● INFORMATION SUPPLIED:
+++
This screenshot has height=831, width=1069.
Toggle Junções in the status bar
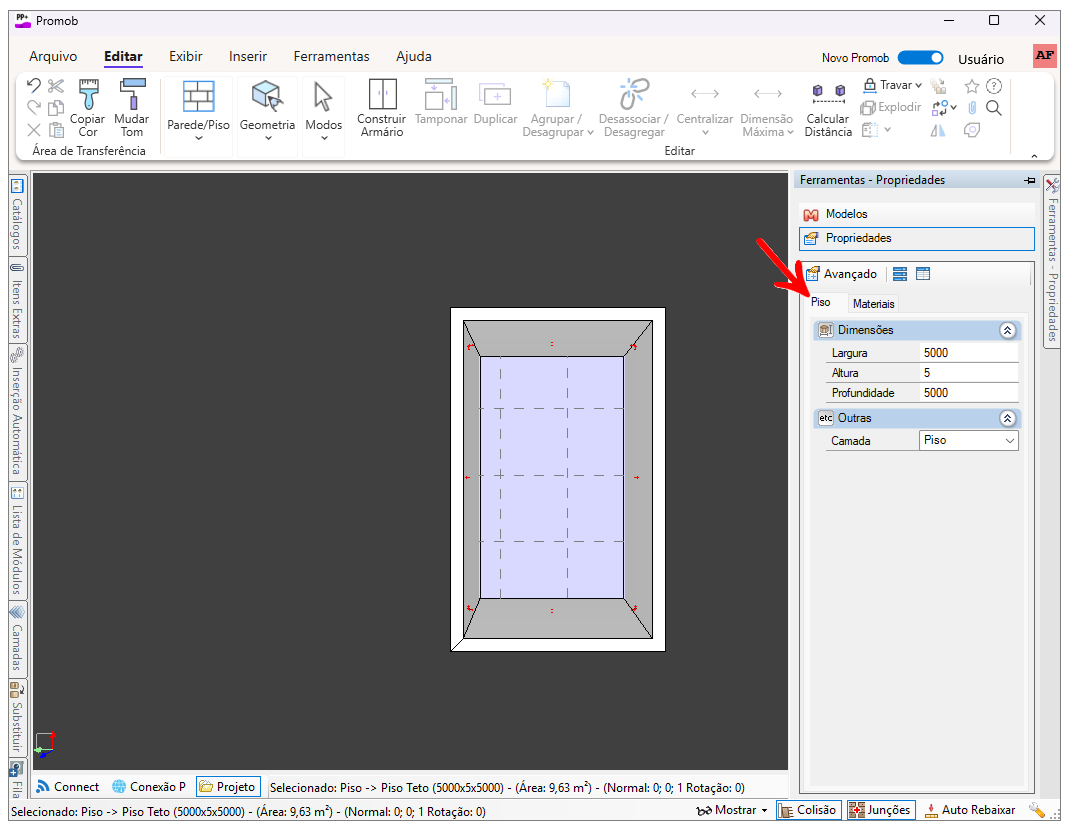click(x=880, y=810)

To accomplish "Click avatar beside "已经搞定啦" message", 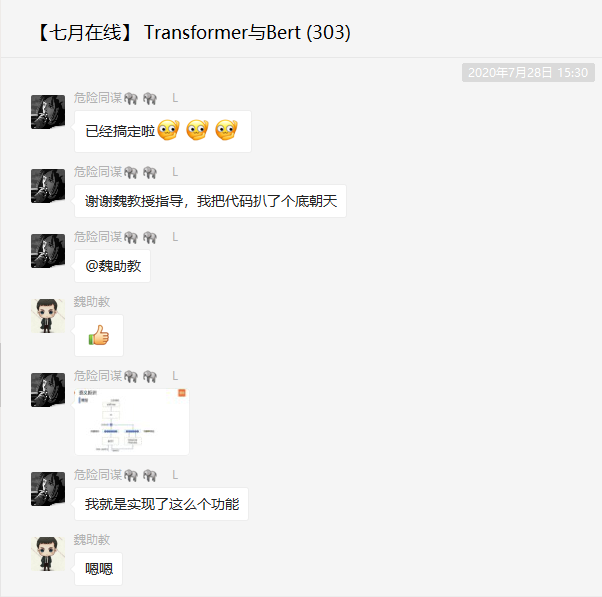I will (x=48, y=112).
+++
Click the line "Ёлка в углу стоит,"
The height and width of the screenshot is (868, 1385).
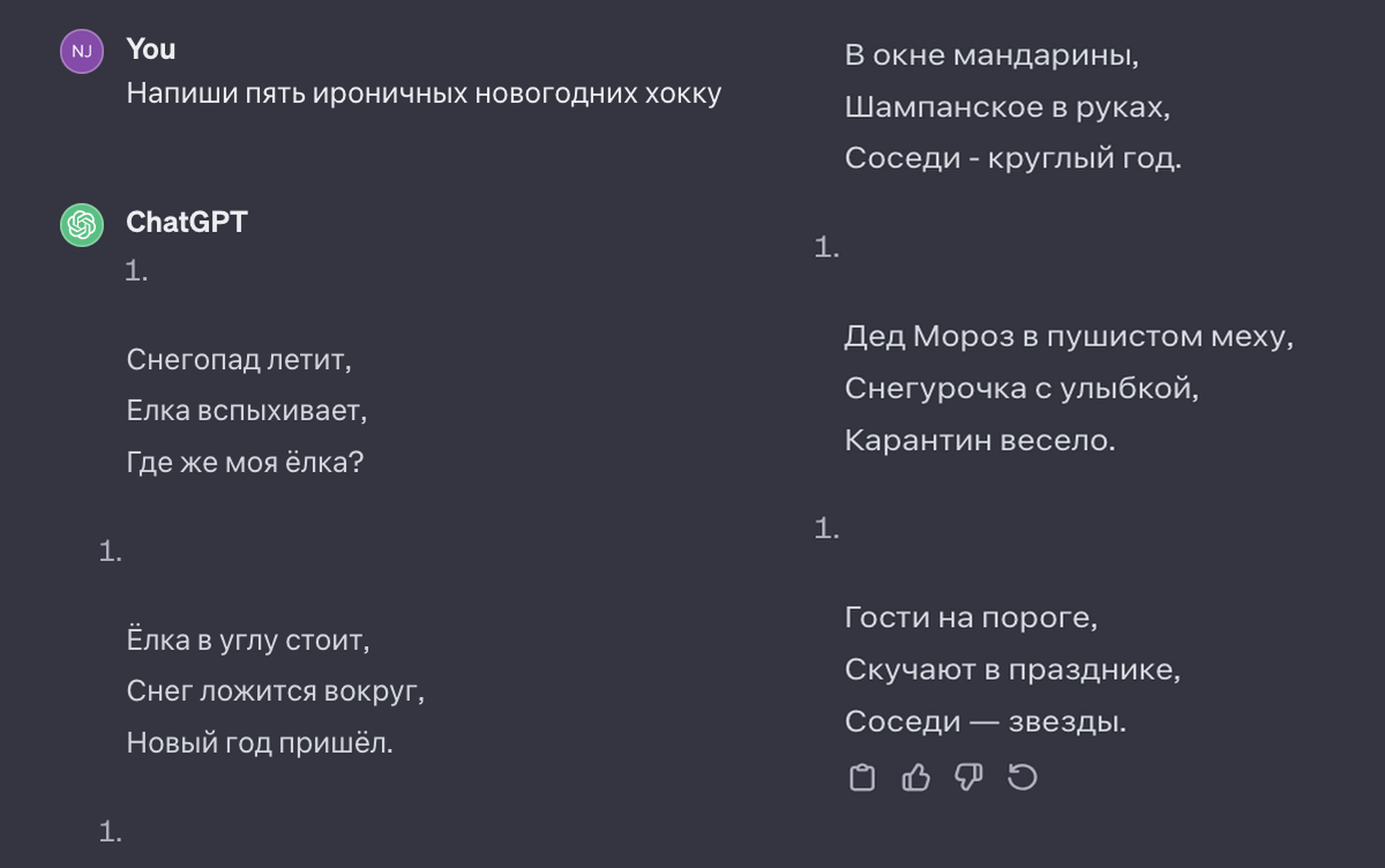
+++
Provide the count, and nothing else, of lines in the data above where the word "screenshot" occurs.

2